廃業を決めた日、社長はいくら手元に残ると思いますか?

先日、ある社長からこんな相談を受けました。精密部品メーカーを20年近く経営してきた方でしたが、ここ数年で受注が激減し、売上が最盛期の半分以下に落ちてしまった。今期中に廃業を決断したとのことで、表情には疲れと諦めが混じっていました。

「長年頑張ってきたのに、最後は税金に全部持っていかれるのか」と、半ばあきらめた様子でした。会社の口座には現預金が1.5億円。でも、そのまま清算してしまったら手元にいくら残るか、ご存知でしょうか。

清算すると、半分以上が税金で消える現実

会社を清算する場合、残った利益は「みなし配当」として課税されます。配当所得には所得税と住民税が合わさり、最高で55%近くの税率になることもある。1.5億円の現預金があったとしても、最終的に手元に残るのは半分以下になりかねません。

「それは聞いていなかった」と絶句する社長は少なくありません。そしてここに、退職金設計という重要な選択肢が登場します。

退職金には、給与とはまったく異なる税優遇がある

退職金には、通常の給与や配当とはまったく別の課税ルールが適用されます。

まず「退職所得控除」という仕組みがあります。
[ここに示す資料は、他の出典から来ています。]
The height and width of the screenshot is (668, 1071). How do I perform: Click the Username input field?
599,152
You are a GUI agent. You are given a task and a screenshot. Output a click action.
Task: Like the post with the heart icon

勤続年数が長いほど控除額が大きくなり、勤続20年なら控除額は800万円。そしてポイントはここから先で、課税の対象になる金額は「(退職金-退職所得控除額)の半分」です。

たとえば退職金が1億3,000万円なら、控除後の残額は1億2,200万円。その半分の6,100万円が課税対象になります。同じ金額を役員報酬や配当で受け取る場合と比べると、手取りがまるで違う。これが退職金の最大の強みです。

1億3,000万円の退職金で、手取り1億円を実現

冒頭の社長の場合、顧問税理士が「退職金を1億3,000万円で設計しましょう」と提案しました。計算してみると、勤続20年の退職所得控除800万円を差し引き、残額の半分が課税対象。税率を考慮しても、手取りの試算は約1億円。会社の現預金をそのまま清算するより、数千万円単位で手残りが変わる計算です。

「廃業する会社が退職金を払えるの?」と思う方もいるかもしれません。法人から役員への退職金は、会社に支払い能力がある段階であれば合法的に支給できます。むしろ廃業だからこそ、退職金の原資を確保できる最後のタイミングでもあります。

税務上の要件を満たさないと、否認されるリスクがある

ただし、退職金はどんな金額でも自由に設定できるわけではありません。過大な退職金は損金不算入となり、税務調査で否認されるリスクがあります。

一般的な算定方法として「功績倍率方式」が用いられます。「最終報酬月額 × 勤続年数 × 功績倍率」という計算式で、役員の功績倍率は通常3倍程度が上限の目安とされています。ただし実際の金額は、会社の規模や役員報酬の水準、業界の相場によっても大きく変わります。

「税理士に言われたままの金額を設定した」だけでは、根拠が弱く後から問題になることもある。だからこそ退職金設計は、専門家と一緒に根拠をしっかり文書化しながら進めることが欠かせません。

廃業は損切りではなく、引き際の戦略

その社長は最終的に、清算前に退職金を受け取り、約1億円を手元に確保することができました。廃業を決めた時点では「最悪の結末」と思っていたものが、適切な設計によってまったく違う結果になった。

廃業は「負け」ではありません。20年間事業を継続してきたこと自体、立派な実績です。そして引退のタイミングこそ、退職金という税優遇を最大限に活かせる唯一のチャンスでもあります。

「いつかやる」では遅い。廃業や事業縮小を考え始めたら、清算手続きが始まる前に、まず退職金の試算だけでもしてみてください。数字を見れば、方針が変わるかもしれません。

※本記事は一般的な情報提供を目的としています。具体的な税務判断は税理士にご相談ください。